Include common coverage and policy provision requirements that are almost universal in nature, or at least constitute a major factor in your target market states. To accomplish this, insurance carriers should explore research available from their own compliance area, reinsurer or consultants.

Once the product has been fitted to the insurer’s core marketing states, consider the potential value of doing a more significant pre-submission customization of the product by jurisdiction. These may be obvious for some standard policy provisions; however, it is important to reference the correct regulations that apply to the product. An alternate approach may be to file the generic model across jurisdictions and address objections as they arise. Many of these objections will require fairly modest modifications to product or pricing assumptions.

The more difficult compliance dilemmas come into play under any of the following scenarios: 

  1. A company is going outside of the boundaries of previous industry Critical Illness filings.
  2. A company feels committed to a provision that has been objected to previously.
  3. A regulation is truly inappropriate.
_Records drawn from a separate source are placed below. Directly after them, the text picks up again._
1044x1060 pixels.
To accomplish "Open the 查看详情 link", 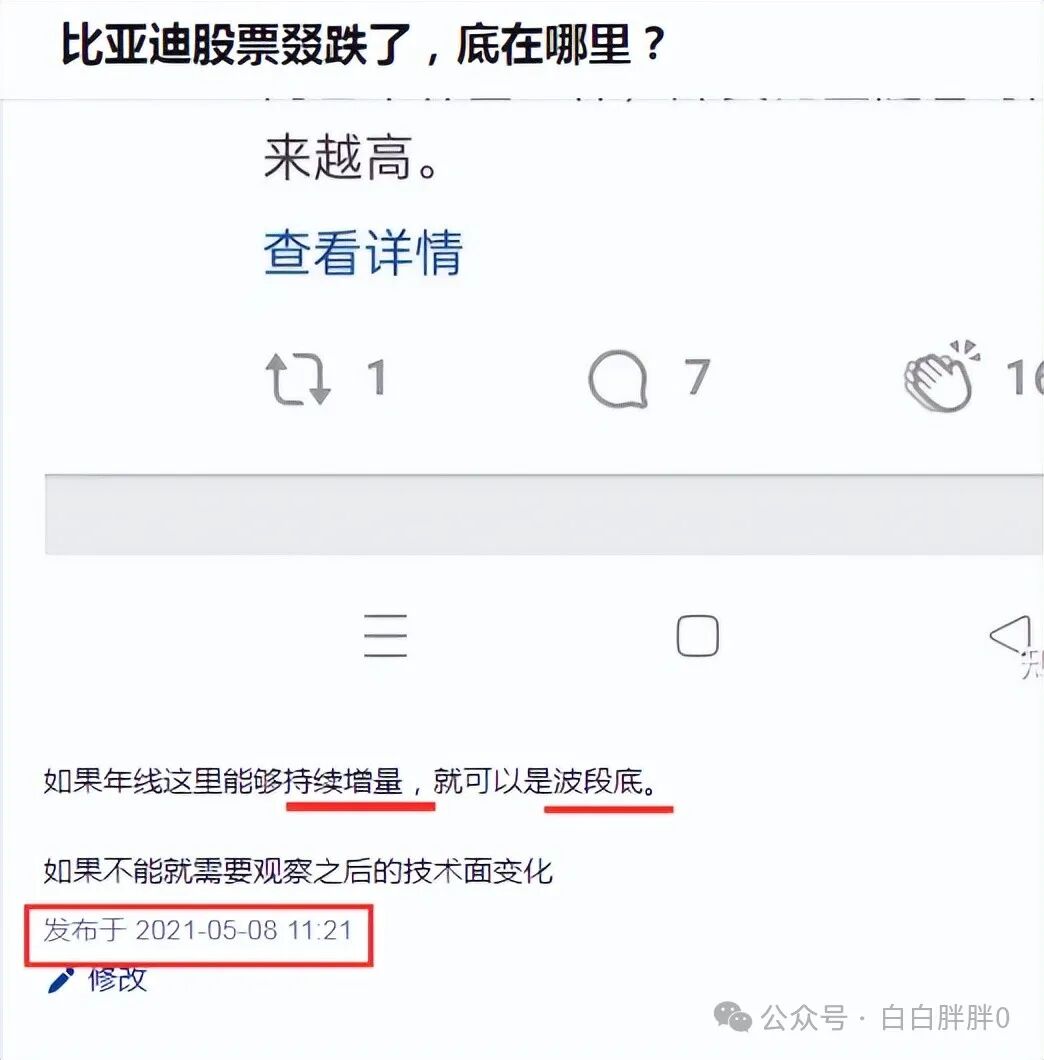I will coord(363,252).
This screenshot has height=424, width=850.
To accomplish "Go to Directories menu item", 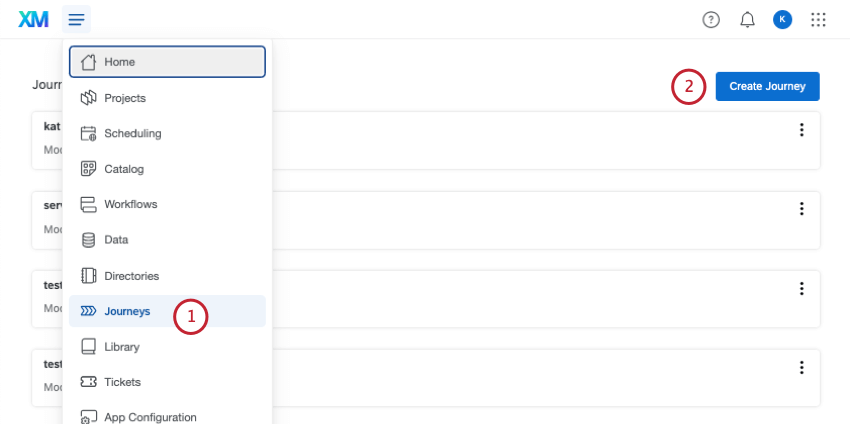I will [x=131, y=276].
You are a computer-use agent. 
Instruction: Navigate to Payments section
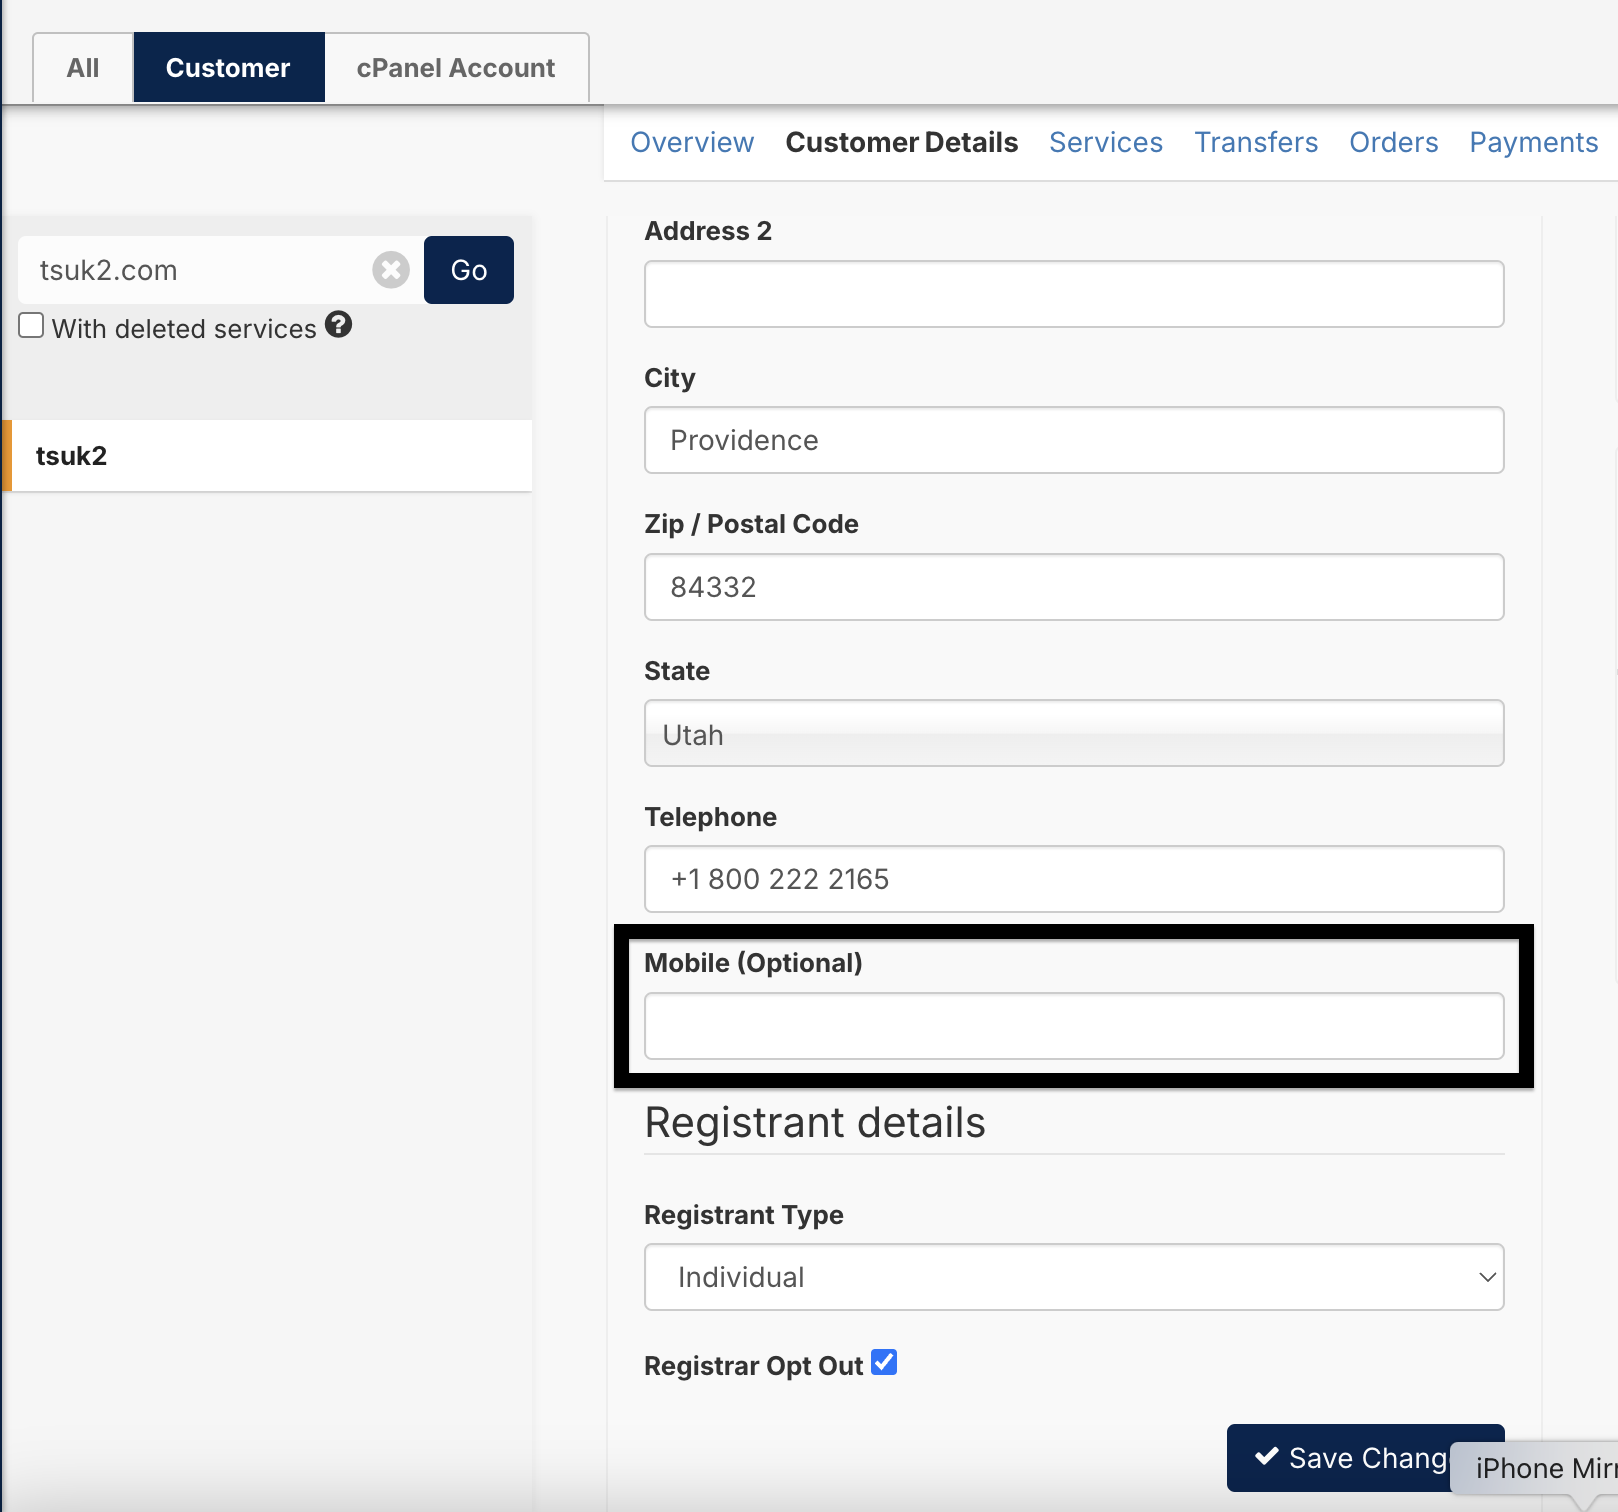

For the first two situations, it is appropriate to lead with as much explanatory information as possible at the time of initial submission. Some companies are prone to accept a restriction reflexively, which can then become an industry precedent that is never challenged in an appropriate manner. There may be a hesitance to challenge the regulatory “authority figure” by going so far as to initiate a telephone call or even a face-to-face discussion, but this can broaden the dialogue and be extremely beneficial to both regulator and insurer. However, sometimes the regulation can’t be corrected nor can an objection be overcome in the short run. In these situations, it is necessary for the product development team to predict the impact of the restriction and calculate an appropriate load to the claim costs in order to properly compensate the insurer for the added risk associated.